The proposed legislation aims to deliver a “step change” in the UK’s cyber resilience
The UK government has released new research outlining the growing economic and national security impact of cyber attacks, which now rank among the country’s most significant threats. As digital systems expand and billions of devices become interconnected, the government’s Plan for Change aims to reinforce national cyber defences and protect essential services from increasingly sophisticated state-backed and criminal actors.
According to the government’s summary, the scale of the threat is “undeniable.” The National Cyber Security Centre (NCSC) managed 204 significant or highly significant cyber incidents in the 12 months leading to September 2025 averaging one major incident every two days. These events involved serious disruptions to essential services, public safety, or economic stability. Over the past year, 43 per cent of UK businesses more than 600,000 organisations reported experiencing a cyber breach or attack.
In response, the government is preparing a refreshed National Cyber Strategy, which will outline the collective actions required to counter rising cyber threats and strengthen national resilience.
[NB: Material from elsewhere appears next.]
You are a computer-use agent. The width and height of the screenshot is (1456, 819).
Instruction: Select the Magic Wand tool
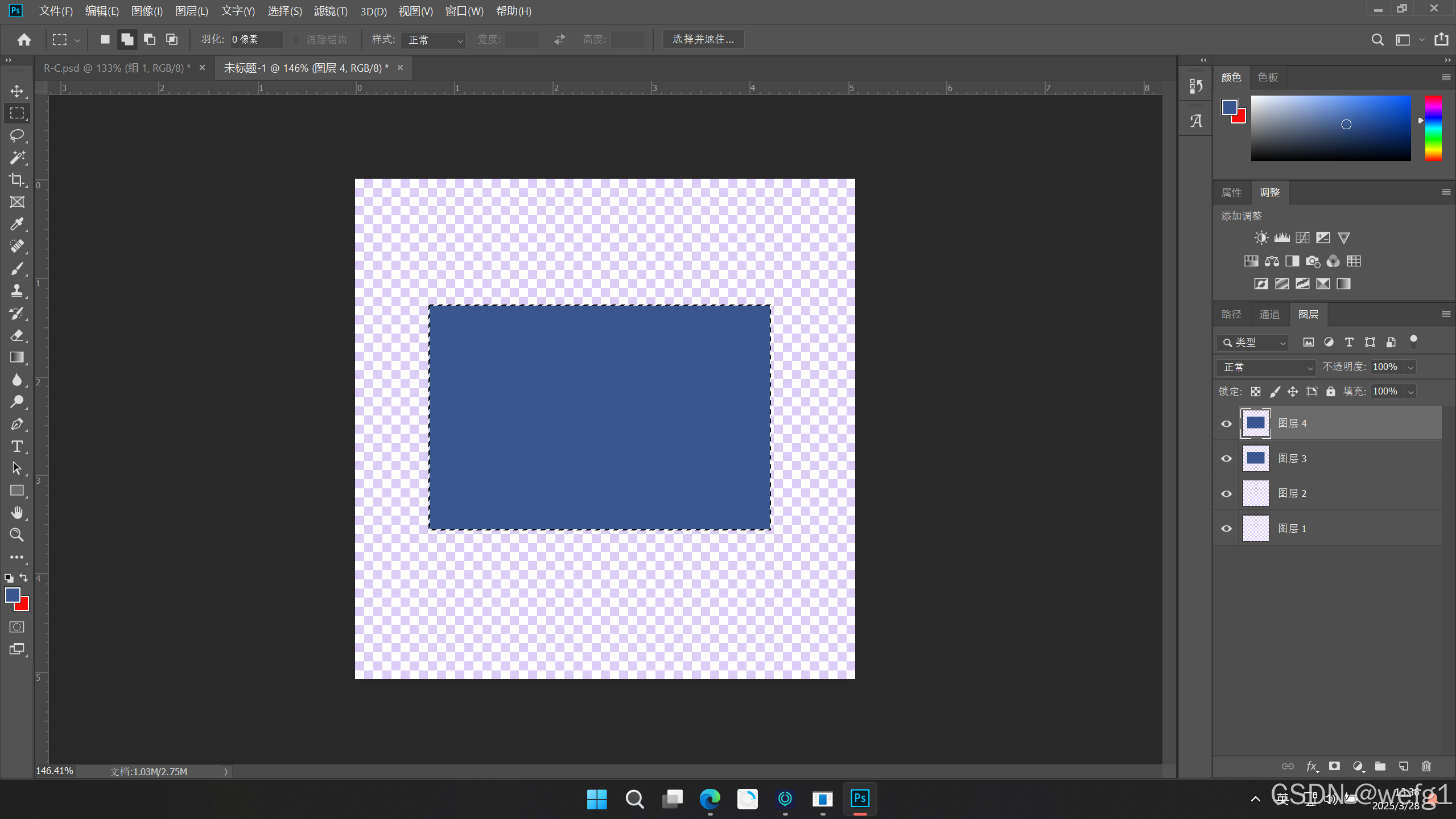click(x=17, y=158)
The updated strategy will be developed in collaboration with businesses, regulators, law enforcement, devolved governments, and the public. Officials said the refresh will reaffirm the UK’s position as a global cyber leader by taking a “proactive, strategic, and collaborative” approach to national security.
Last week, the government introduced the Cyber Security and Resilience (Network and Information Systems) Bill, designed to strengthen protections for critical services such as water, energy, healthcare, transport, and digital infrastructure. The bill replaces the outdated Network and Information Systems Regulations 2018, which ministers say no longer reflect the scale or complexity of current cyber risks.
The proposed legislation aims to deliver a “step change” in the UK’s cyber resilience, reducing business disruption, preventing critical service outages, and reinforcing economic stability. It is expected to help lower operational costs for organisations, increase investor confidence, and support long-term growth in the domestic cyber sector.
Alongside legislative reforms, the government is ramping up support for businesses. The Cyber Essentials programme issued over 51,000 certifications in the year to June 2025, with organisations meeting its requirements reporting 92 per cent fewer insurance claims related to cyber incidents. Senior leaders are also being guided through the Cyber Governance Code of Practice, backed by training to help boards implement essential resilience measures.
To promote safer digital products, the government has published new codes of practice for apps, software, and AI, with enterprise technology guidelines expected next. These initiatives sit alongside new product security legislation aimed at raising baseline security in consumer and enterprise devices.
The NCSC continues to expand its defensive capabilities. Its Share and Defend service blocks malicious websites at scale and helps prevent cyber-enabled fraud across public and business networks. The centre also provides extensive online guidance, including the Cyber Assessment Framework, which helps critical national infrastructure operators assess and mitigate cyber risks.